The announcement of the withdrawal has come at a time when the airline industry is in turmoil as it wrestles with surging costs following the conflict in the Gulf. The price of jet fuel has more than doubled since the conflict began at the end of February. Penalties on airlines that cancel UK flights because of jet fuel shortages have been eased, and Ryanair’s boss, Michael O’Leary, has warned of having to cancel as much as 10% of late summer flights if shipping does not return to normal quickly. While many European airlines have hedged their fuel, locking in a purchase price for months or years ahead, the potential for future disruption was illustrated last week when American Airlines said the rising price of jet fuel would cost it another $4bn (£3.1bn) this year and would eradicate forecast profits.
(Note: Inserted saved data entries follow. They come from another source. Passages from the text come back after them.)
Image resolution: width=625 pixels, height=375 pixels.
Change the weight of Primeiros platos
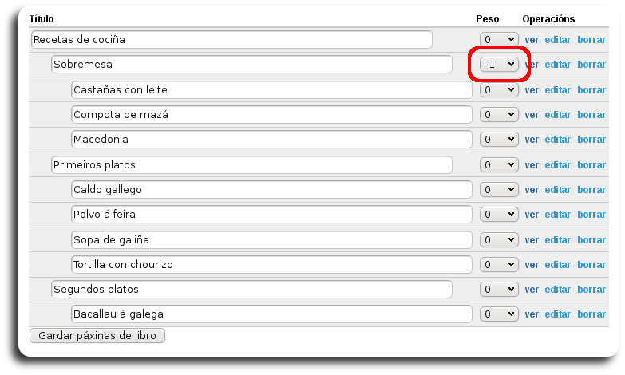pos(499,165)
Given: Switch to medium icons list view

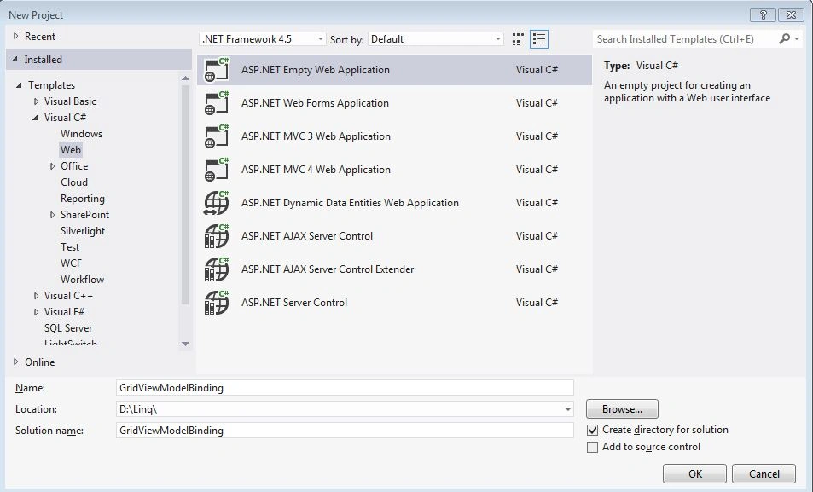Looking at the screenshot, I should (x=539, y=39).
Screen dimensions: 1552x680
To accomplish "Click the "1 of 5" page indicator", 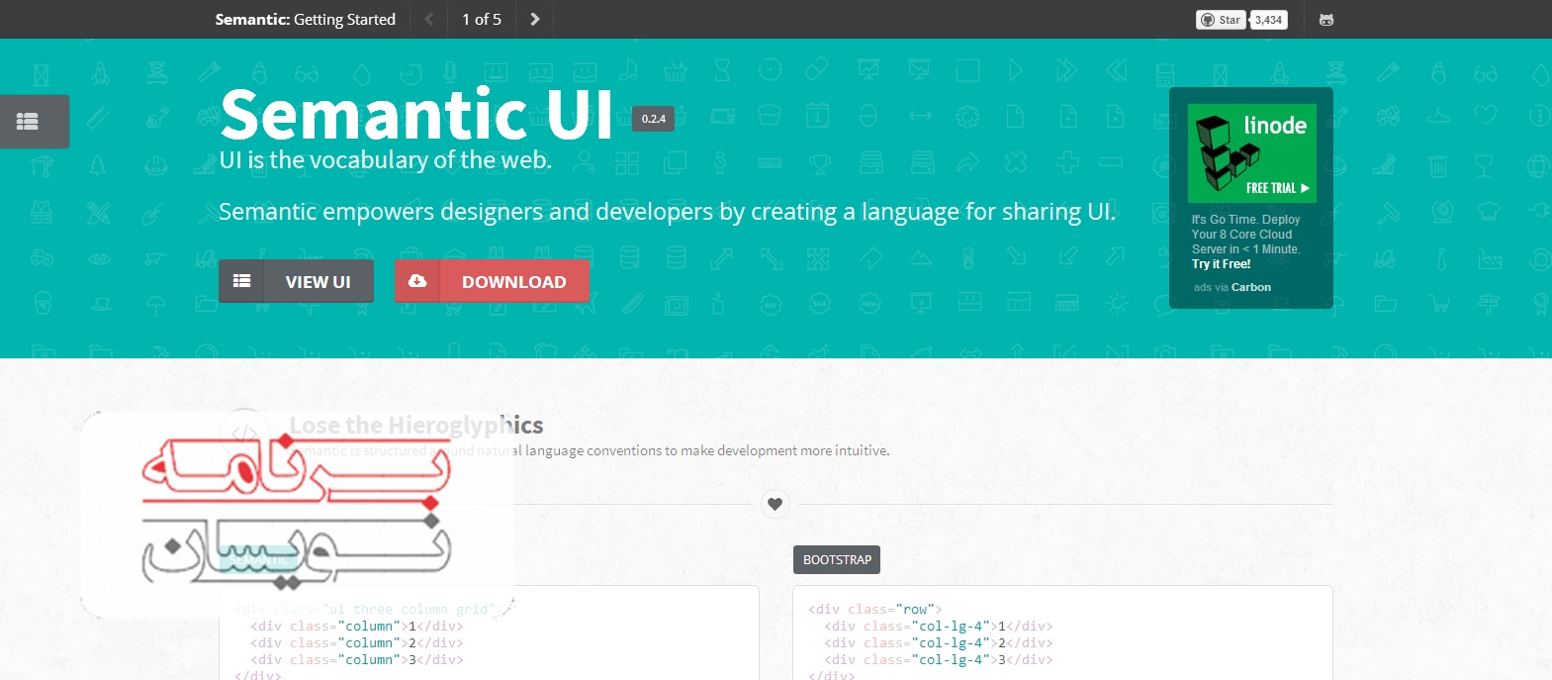I will 482,19.
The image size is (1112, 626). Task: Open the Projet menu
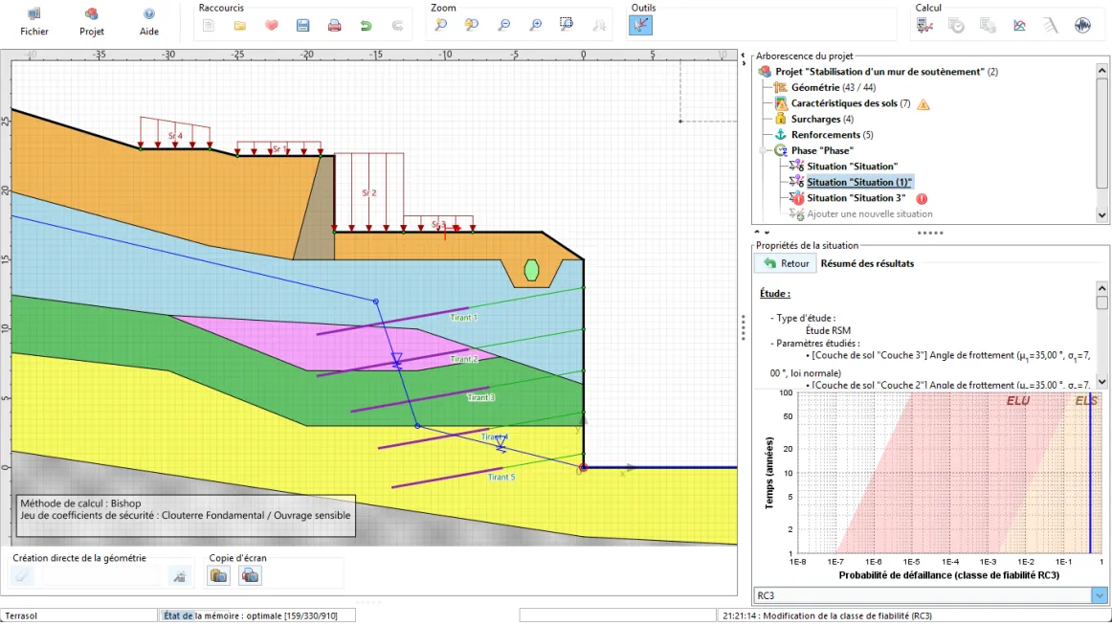tap(92, 21)
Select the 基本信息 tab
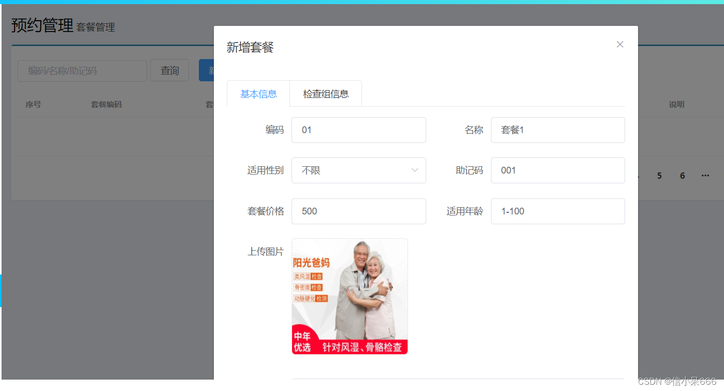The height and width of the screenshot is (391, 724). point(258,93)

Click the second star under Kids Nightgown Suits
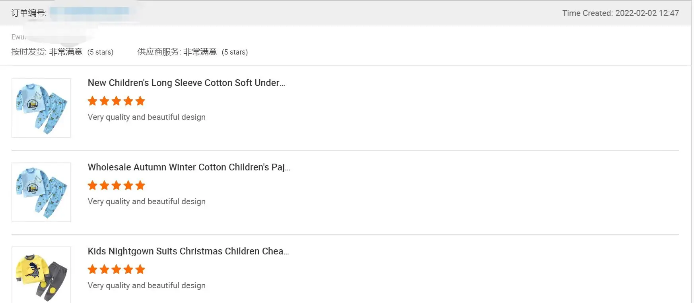click(x=105, y=270)
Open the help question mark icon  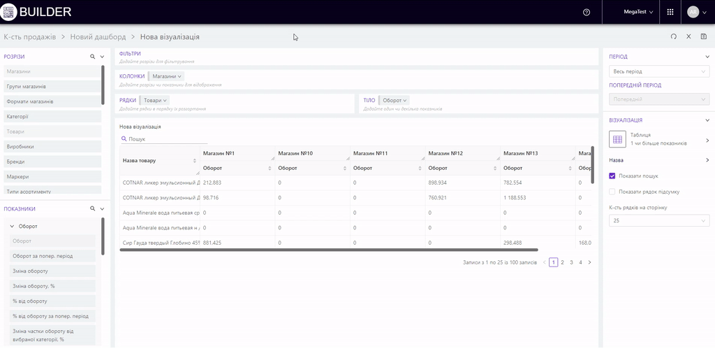click(x=587, y=12)
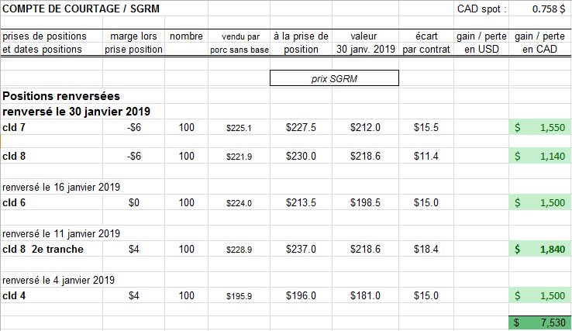Click the dark green total 7,530 cell

coord(539,322)
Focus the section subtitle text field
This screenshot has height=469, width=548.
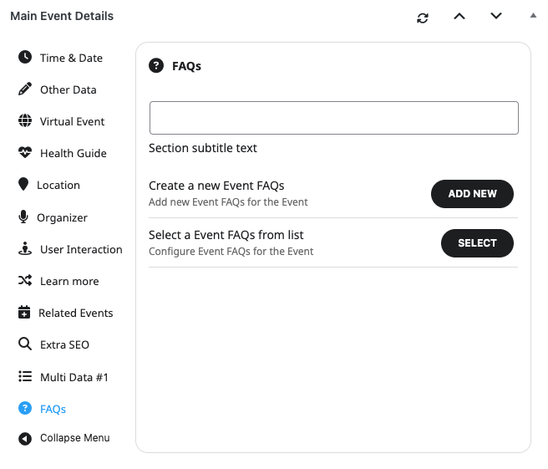click(333, 118)
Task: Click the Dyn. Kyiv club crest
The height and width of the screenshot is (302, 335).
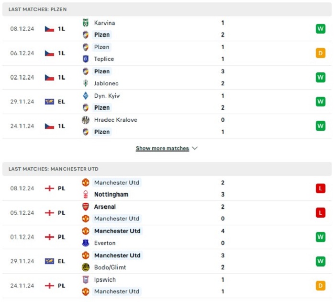Action: click(86, 96)
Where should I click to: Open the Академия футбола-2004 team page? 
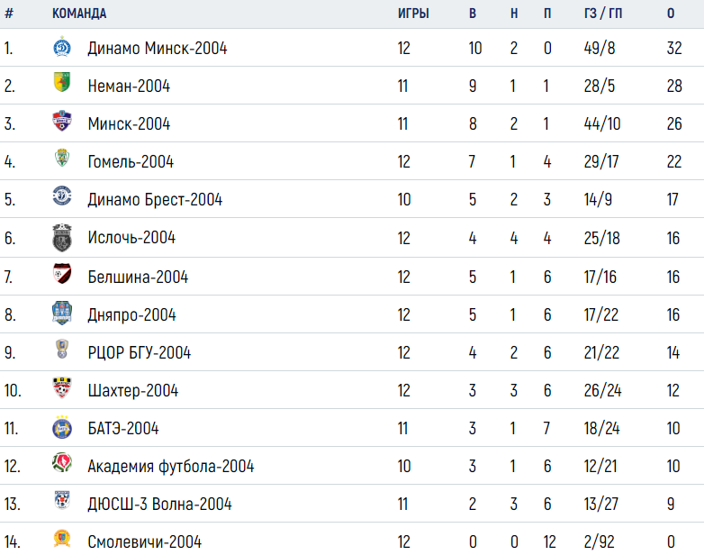171,467
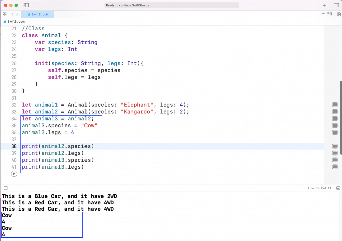Open editor options lines menu

[x=330, y=14]
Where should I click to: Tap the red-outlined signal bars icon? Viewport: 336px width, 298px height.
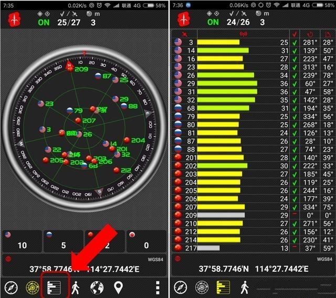coord(55,287)
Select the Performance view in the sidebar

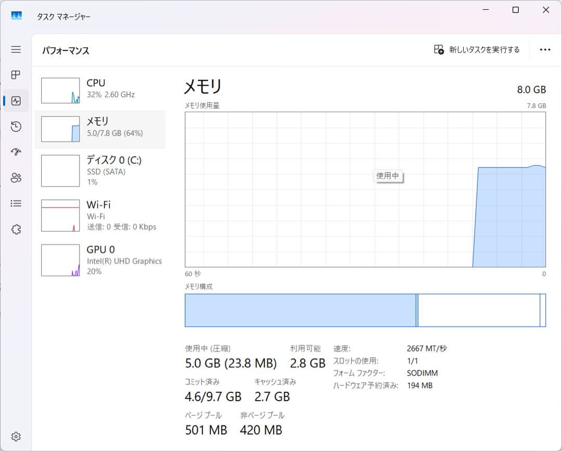pyautogui.click(x=16, y=100)
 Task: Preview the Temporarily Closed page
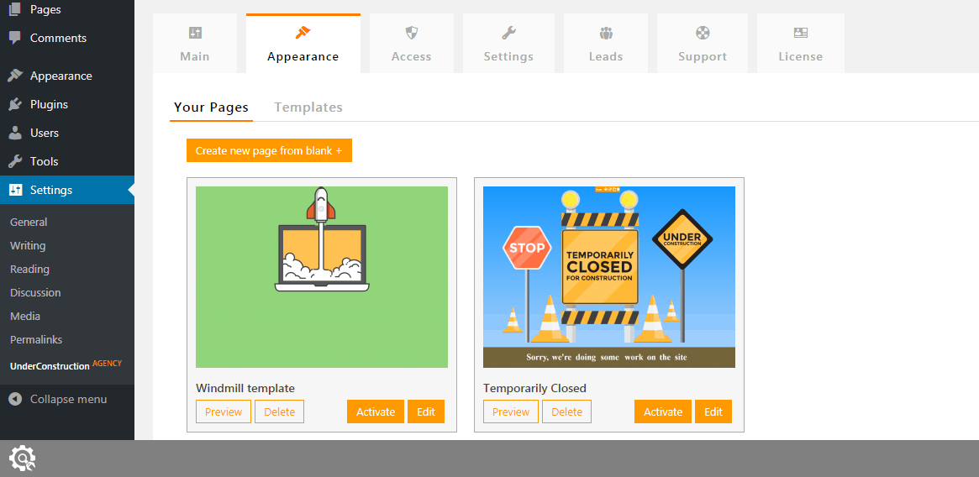(x=511, y=411)
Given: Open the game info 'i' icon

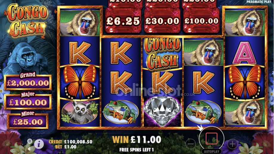Looking at the screenshot, I should pyautogui.click(x=39, y=144).
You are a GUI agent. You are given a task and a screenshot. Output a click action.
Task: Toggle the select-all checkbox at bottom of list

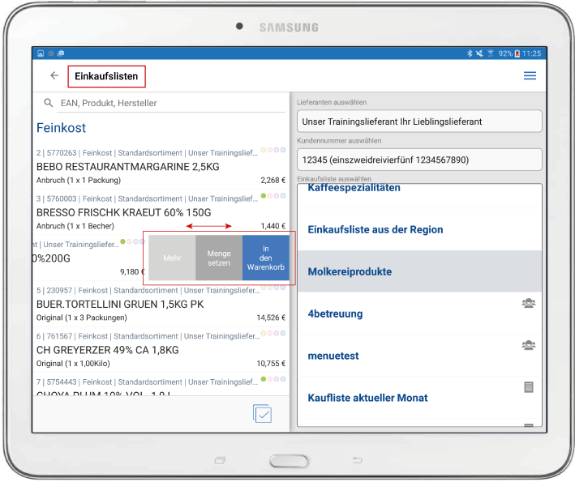(x=262, y=413)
Environmentalists See Opportunity for Rail

Environmentalists and rail enthusiasts quickly pointed out the opportunity the Ryanair decision might present for the rail industry to step up. Jon Worth, a European railway policy analyst, told the Guardian: “The demise of Ryanair at Berlin airport should mean an opportunity for more passengers to take trains to Berlin instead.” Berlin has direct trains to Amsterdam, Warsaw, Prague, Vienna, Berne, Stockholm and Paris. A new daytime service to Copenhagen starts this summer. With one change of train, Brussels, Bratislava, Budapest, Ljubljana and Zagreb are within reach of Germany’s capital. Worth said the railway’s reliability needed work and that trains were often more expensive than planes, “but there is an opportunity for the railway industry here, if they are ready to seize it”.